The story is told of a track meet for special kids, kids physically and mentally challenged.  The climax was the big quarter mile race at the end.  The contestants lined up and the gun sounded.  They were off.  Everything went well until they got to the final turn.  One of the contestants stumbled and fell.  As soon as the others realized what had happened, they turned and came back to the fallen runner and helped him to his feet.  Then, arm in arm, they limped together toward the finish line.  As the herd of runners passed in front of the crowd, everyone stood to cheer them on.  No one cared to notice who actually crossed the finish line first.  What difference did that make?  What mattered was that they finished – every last one them completed the race – no one was left behind.

In the final analysis, that’s the most distinguishing mark of Christian maturity I know – when your ambitions turn from satisfying your own wants and needs to attending to the needs of others.

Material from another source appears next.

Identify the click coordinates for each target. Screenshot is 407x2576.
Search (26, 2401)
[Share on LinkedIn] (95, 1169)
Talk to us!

Oddly enough, when that happens, you don’t become less ambitious; you become more ambitious, only your ambitions are focused on something far greater than yourself – the Kingdom of God – and your greatest joy comes in doing for others.

I don’t know of better example than Bill and Melinda Gates.  Gates co-founded Microsoft in 1975 and, in no time, was multi-millionaire.  By the time he turned forty, he was one of the richest men in the world.

In 1994, he married Melinda France, a former Microsoft employee, and whether it was due to her influence or his own personal growth or a combination of both, they formed the Bill and Melinda Gates Foundation and started focusing their efforts on such world issues as poverty, hunger, health care, education and peace.  They’ve poured billions of dollars into the foundation and spent countless hours traveling and speaking and encouraging others to join them.

Bill and Melinda Gates were two of the most ambitious young people you’d ever find.  Now, they’re more ambitious than ever, though it’s not about making more money, or wielding more power or accumulating more toys; it’s about helping those less fortunate and making this world a better place in which to live.

But you don’t have to be rich to have healthy ambition.  Osceola McCarty was a little old lady in Hattiesburg, Mississippi who made a living taking in laundry for folks on the nicer side of town.  She scrimped and saved her meager earnings and, when she was eighty-seven years old, she donated $150,000 to Southern Mississippi University.  Someone asked her what motivated her to work so hard and then it all away.  She said, “I always wanted to help somebody else’s child go to college.”

That’s healthy ambition.

Well, here’s what I’d like for you to take home with you today: We’re all ambitious, in one way or another.  That’s how God created us to be.  Ambition is a healthy thing when it motivates us to reach our God-given potential.  But it’s even healthier when we become ambitious for the Lord.

So, be ambitious.  Be all that you can be.  And may your ambition lead you to find fulfillment, not simply by gaining more stuff for yourself, but by losing your life in service to others.

In the name of the Father, and of the Son, and of the Holy Ghost.  Amen.